Fig. 1: RIC-seq faithfully captures RNA secondary structures and tertiary interactions. | Nature

Fig. 1: RIC-seq faithfully captures RNA secondary structures and tertiary interactions.

From: RIC-seq for global in situ profiling of RNA–RNA spatial interactions

Fig. 1

a, Schematic of RIC-seq technology. An RBP-mediated RNA–RNA contact is zoomed in. MNase, micrococcal nuclease. b, The percentages of cytosine around the junction of chimeric reads. c, Comparison of known structures (blue arcs) of pre-miR-296 to RIC-seq chimeric reads (grey boxes).

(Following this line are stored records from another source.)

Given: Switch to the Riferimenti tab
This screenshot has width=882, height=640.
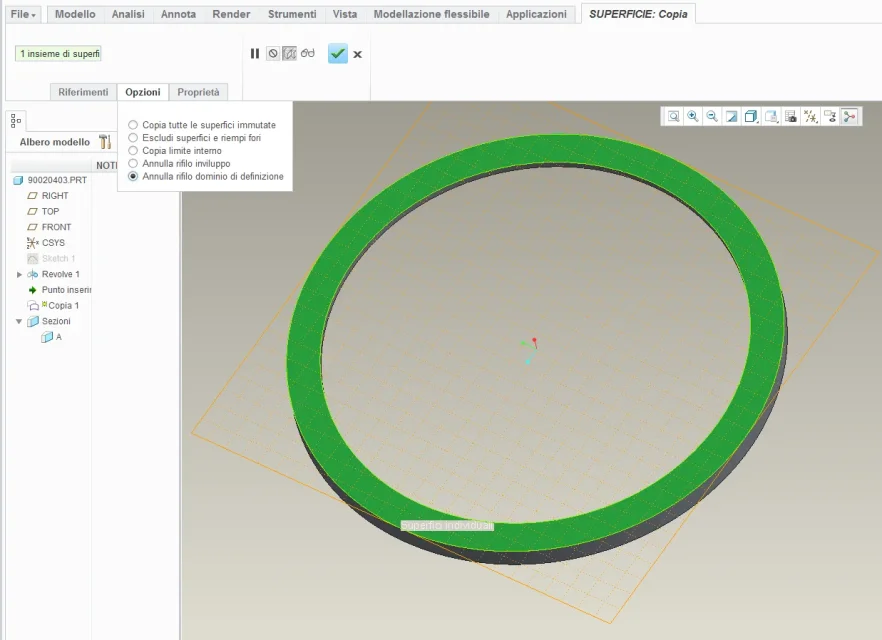Looking at the screenshot, I should pos(83,92).
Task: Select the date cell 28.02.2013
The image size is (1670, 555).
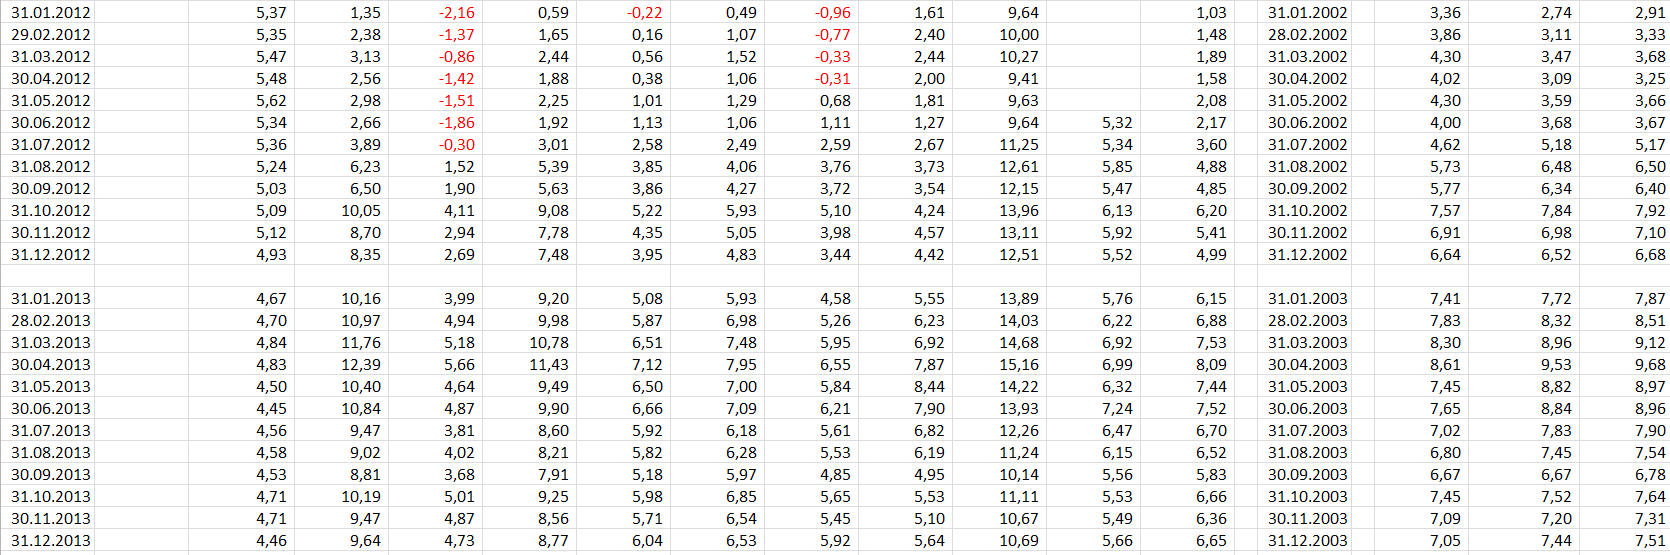Action: [50, 321]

Blue line, A>C mismatch; red line, pCp. d, pCp distribution around the apical loop of 280 pre-miRNAs in HeLa cells. Colour scale, normalized RIC-seq coverage. e, RIC-seq recapitulates known structures of TERC. The reads shown in boxes support P1, P2 or P2–P3 pseudoknot structures. f, RIC-seq identifies U1 binding sites in MALAT1. Light pink shading denotes regions detected by both RIC-seq and PARIS. Light-blue-shaded and light-green-shaded regions are revealed either by RIC-seq or by PARIS, respectively. Purple lines, U1 motif. Arrowheads mark fragments that were chosen for RAP–qPCR. Cons., conservation; NT, non-target region. g, RAP–qPCR validates U1-specific binding sites on MALAT1. Top, 5′-end biotin-labelled probes can pull-down U1 interacting sites (C1–C3 and S1–S3) on MALAT1. Bottom, the U1 biotin probes can pull-down MALAT1 upon formaldehyde treatment. Data are mean ± s.d.; n = 3 biological replicates. h, Comparing the RNA physical interaction map and in vivo RNA 3D interaction map of 28S rRNA. The dark grey marked regions are absent from the cryo-EM structure. Boxes 1, 2 and 3 illustrate different types of RNA–RNA interaction. i, ROC analysis showing the performance of RIC-seq (black line) in detecting the 3D structure of 28S rRNA. Dashed line, random classifier; blue line, ROC curve of PARIS.